La inseguridad alcanza cifras alarmantes en ese sector. "El cliente puede ser un ladrón", comentan los trabajadores. Cuáles son las situaciones de riesgo a las que se exponen y las modalidades delictivas más comunes.
El asesinato días pasados de Cristian Pereyra, un docente de 39 años que trabajaba como chofer de una aplicación de viajes para completar sus ingresos, volvió a poner en primer plano la violencia que sufren los trabajadores de apps en el Área Metropolitana de Buenos Aires (AMBA), con un promedio de 90 casos denunciados por día.
El maestro fue atacado a balazos por un pasajero, luego se descubrió que era policía e intentó robarle el auto. Pero el caso no es aislado. Por el contrario, forma parte de un fenómeno en crecimiento que, según relevamientos del sector, alcanza cifras alarmantes: las fiscalías registran alrededor más de 350 hechos delictivos por semana contra trabajadores que dependen de aplicaciones para generar ingresos, desde conductores hasta repartidores y mensajeros.
Se trata de un universo cada vez más amplio que incluye a choferes de plataformas de transporte (UBER, DiDi, Cabify) repartidores de comida (Pedidos Ya, Rappi) y trabajadores de logística (Mercado Libre) vinculados a envíos de paquetes. En la Ciudad de Buenos y el Conurbano, estimaciones del sector indican que más de 200.000 personas trabajan de manera directa o complementaria a través de aplicaciones, lo que dimensiona el alcance del problema.
Todos comparten una misma característica: desarrollan su actividad en la vía pública, sin protección y expuestos a situaciones de riesgo permanente.
Las modalidades delictivas también se repiten y se adaptan a cada tarea. En el caso de los conductores, predominan los llamados "viajes trampa", en los que delincuentes solicitan un traslado para luego asaltar al chofer, robarle el vehículo o atacarlo durante el recorrido. En muchos casos, los episodios terminan con disparos, heridos o víctimas fatales. Para los repartidores, el riesgo aparece en los denominados "pedidos falsos", donde los asaltantes utilizan direcciones inexistentes o zonas liberadas para interceptarlos. Allí les roban la moto o bicicleta, el teléfono celular y el dinero de la jornada, muchas veces mediante amenazas o golpes.
En tanto, los trabajadores dedicados a la entrega de paquetes, especialmente en logística de comercio electrónico, enfrentan robos organizados en puntos de entrega, marcaje previo y emboscadas en zonas previamente identificadas por bandas delictivas.

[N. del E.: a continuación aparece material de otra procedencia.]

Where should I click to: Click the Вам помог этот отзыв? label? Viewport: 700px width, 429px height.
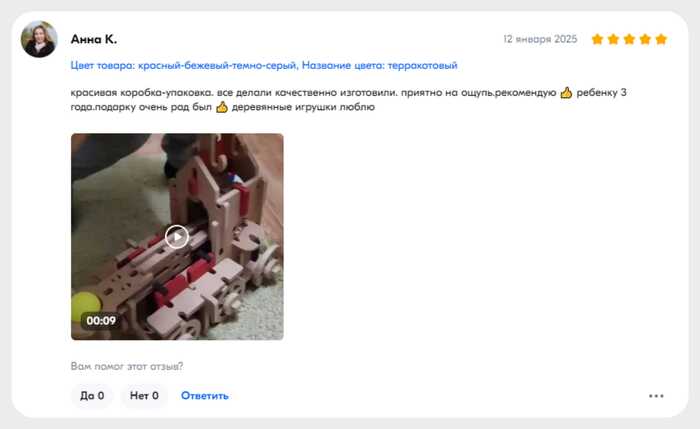click(x=127, y=366)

El denominador común es la vulnerabilidad: trabajan solos, no conocen a quienes solicitan el servicio y carecen de mecanismos de seguridad inmediatos ante situaciones de peligro. A esto se suma la necesidad económica, que obliga a muchos a continuar en actividad incluso en horarios y zonas consideradas de alto riesgo.
"Salimos a trabajar con miedo. No sabés quién se sube o quién te espera del otro lado del pedido. Si no salís, no comés, pero cada viaje puede ser el último", relató un conductor que trabaja con aplicaciones en la zona oeste del conurbano, que pidió mantener su identidad en reserva. "El cliente puede ser un ladrón", sintetizan desde el sector, donde también advierten sobre la falta de controles y la escasa respuesta ante los reiterados ataques.
El crimen de Pereyra expone, además otro, costado del problema: el deterioro de los ingresos que empuja a trabajadores de distintas profesiones a recurrir a aplicaciones para complementar su salario. Docente de escuelas técnicas y padre de una niña, el hombre alternaba su actividad educativa con los viajes para sostener a su familia. En ese contexto, la ecuación se vuelve cada vez más peligrosa: salir a trabajar implica, para miles de personas en el AMBA, exponerse a robos y violencia.